── Extracted data ──

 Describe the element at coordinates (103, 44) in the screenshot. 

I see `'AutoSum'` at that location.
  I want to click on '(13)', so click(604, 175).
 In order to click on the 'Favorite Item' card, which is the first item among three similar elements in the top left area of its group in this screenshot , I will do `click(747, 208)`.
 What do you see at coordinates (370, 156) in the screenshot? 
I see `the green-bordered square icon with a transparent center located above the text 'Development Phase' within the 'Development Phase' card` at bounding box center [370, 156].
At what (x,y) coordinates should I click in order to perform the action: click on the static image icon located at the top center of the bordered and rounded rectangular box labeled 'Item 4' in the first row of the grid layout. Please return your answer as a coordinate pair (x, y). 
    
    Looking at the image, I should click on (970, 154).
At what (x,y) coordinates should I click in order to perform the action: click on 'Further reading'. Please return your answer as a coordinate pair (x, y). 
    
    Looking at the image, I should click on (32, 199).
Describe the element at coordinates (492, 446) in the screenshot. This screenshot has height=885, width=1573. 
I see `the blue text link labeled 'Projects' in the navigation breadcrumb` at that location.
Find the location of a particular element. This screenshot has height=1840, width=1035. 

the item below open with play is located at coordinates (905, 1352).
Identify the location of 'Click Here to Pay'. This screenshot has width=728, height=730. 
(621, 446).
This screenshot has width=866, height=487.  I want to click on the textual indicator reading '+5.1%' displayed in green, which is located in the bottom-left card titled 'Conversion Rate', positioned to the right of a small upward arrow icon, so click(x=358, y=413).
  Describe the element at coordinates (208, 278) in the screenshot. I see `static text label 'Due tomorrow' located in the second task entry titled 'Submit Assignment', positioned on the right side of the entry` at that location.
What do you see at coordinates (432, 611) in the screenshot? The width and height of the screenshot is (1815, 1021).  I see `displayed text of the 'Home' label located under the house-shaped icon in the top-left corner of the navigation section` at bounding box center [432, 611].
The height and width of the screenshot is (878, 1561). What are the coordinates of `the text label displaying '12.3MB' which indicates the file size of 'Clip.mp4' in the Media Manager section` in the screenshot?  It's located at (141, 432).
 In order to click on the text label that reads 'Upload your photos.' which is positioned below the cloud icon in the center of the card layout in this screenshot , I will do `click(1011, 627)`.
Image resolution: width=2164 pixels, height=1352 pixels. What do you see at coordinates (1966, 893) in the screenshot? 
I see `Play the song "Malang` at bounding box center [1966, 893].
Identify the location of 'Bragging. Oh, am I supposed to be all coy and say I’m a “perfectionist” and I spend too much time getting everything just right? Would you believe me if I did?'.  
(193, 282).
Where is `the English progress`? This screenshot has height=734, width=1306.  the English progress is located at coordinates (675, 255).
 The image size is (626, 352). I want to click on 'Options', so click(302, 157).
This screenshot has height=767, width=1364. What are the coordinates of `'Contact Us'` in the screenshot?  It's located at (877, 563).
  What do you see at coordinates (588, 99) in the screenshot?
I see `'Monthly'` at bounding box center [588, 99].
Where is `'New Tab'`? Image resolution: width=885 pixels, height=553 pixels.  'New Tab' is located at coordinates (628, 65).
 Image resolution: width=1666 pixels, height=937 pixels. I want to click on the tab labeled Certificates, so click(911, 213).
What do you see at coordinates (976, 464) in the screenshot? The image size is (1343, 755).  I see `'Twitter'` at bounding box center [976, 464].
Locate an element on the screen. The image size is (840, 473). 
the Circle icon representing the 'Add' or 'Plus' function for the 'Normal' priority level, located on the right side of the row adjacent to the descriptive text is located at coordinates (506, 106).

───

The request: Copy the listing above word for word, keeping every line as it is.

Output for this task:
 Describe the element at coordinates (103, 44) in the screenshot. 

I see `'AutoSum'` at that location.
  I want to click on '(13)', so click(604, 175).
 In order to click on the 'Favorite Item' card, which is the first item among three similar elements in the top left area of its group in this screenshot , I will do `click(747, 208)`.
 What do you see at coordinates (370, 156) in the screenshot? 
I see `the green-bordered square icon with a transparent center located above the text 'Development Phase' within the 'Development Phase' card` at bounding box center [370, 156].
At what (x,y) coordinates should I click in order to perform the action: click on the static image icon located at the top center of the bordered and rounded rectangular box labeled 'Item 4' in the first row of the grid layout. Please return your answer as a coordinate pair (x, y). 
    
    Looking at the image, I should click on (970, 154).
At what (x,y) coordinates should I click in order to perform the action: click on 'Further reading'. Please return your answer as a coordinate pair (x, y). 
    
    Looking at the image, I should click on (32, 199).
Describe the element at coordinates (492, 446) in the screenshot. This screenshot has height=885, width=1573. 
I see `the blue text link labeled 'Projects' in the navigation breadcrumb` at that location.
Find the location of a particular element. This screenshot has height=1840, width=1035. 

the item below open with play is located at coordinates (905, 1352).
Identify the location of 'Click Here to Pay'. This screenshot has width=728, height=730. 
(621, 446).
This screenshot has width=866, height=487.  I want to click on the textual indicator reading '+5.1%' displayed in green, which is located in the bottom-left card titled 'Conversion Rate', positioned to the right of a small upward arrow icon, so click(x=358, y=413).
  Describe the element at coordinates (208, 278) in the screenshot. I see `static text label 'Due tomorrow' located in the second task entry titled 'Submit Assignment', positioned on the right side of the entry` at that location.
What do you see at coordinates (432, 611) in the screenshot? The width and height of the screenshot is (1815, 1021).  I see `displayed text of the 'Home' label located under the house-shaped icon in the top-left corner of the navigation section` at bounding box center [432, 611].
The height and width of the screenshot is (878, 1561). What are the coordinates of `the text label displaying '12.3MB' which indicates the file size of 'Clip.mp4' in the Media Manager section` in the screenshot?  It's located at (141, 432).
 In order to click on the text label that reads 'Upload your photos.' which is positioned below the cloud icon in the center of the card layout in this screenshot , I will do `click(1011, 627)`.
Image resolution: width=2164 pixels, height=1352 pixels. What do you see at coordinates (1966, 893) in the screenshot? 
I see `Play the song "Malang` at bounding box center [1966, 893].
Identify the location of 'Bragging. Oh, am I supposed to be all coy and say I’m a “perfectionist” and I spend too much time getting everything just right? Would you believe me if I did?'.  
(193, 282).
Where is `the English progress`? This screenshot has height=734, width=1306.  the English progress is located at coordinates (675, 255).
 The image size is (626, 352). I want to click on 'Options', so click(302, 157).
This screenshot has height=767, width=1364. What are the coordinates of `'Contact Us'` in the screenshot?  It's located at (877, 563).
  What do you see at coordinates (588, 99) in the screenshot?
I see `'Monthly'` at bounding box center [588, 99].
Where is `'New Tab'`? Image resolution: width=885 pixels, height=553 pixels.  'New Tab' is located at coordinates (628, 65).
 Image resolution: width=1666 pixels, height=937 pixels. I want to click on the tab labeled Certificates, so click(911, 213).
What do you see at coordinates (976, 464) in the screenshot? The image size is (1343, 755).  I see `'Twitter'` at bounding box center [976, 464].
Locate an element on the screen. The image size is (840, 473). 
the Circle icon representing the 'Add' or 'Plus' function for the 'Normal' priority level, located on the right side of the row adjacent to the descriptive text is located at coordinates (506, 106).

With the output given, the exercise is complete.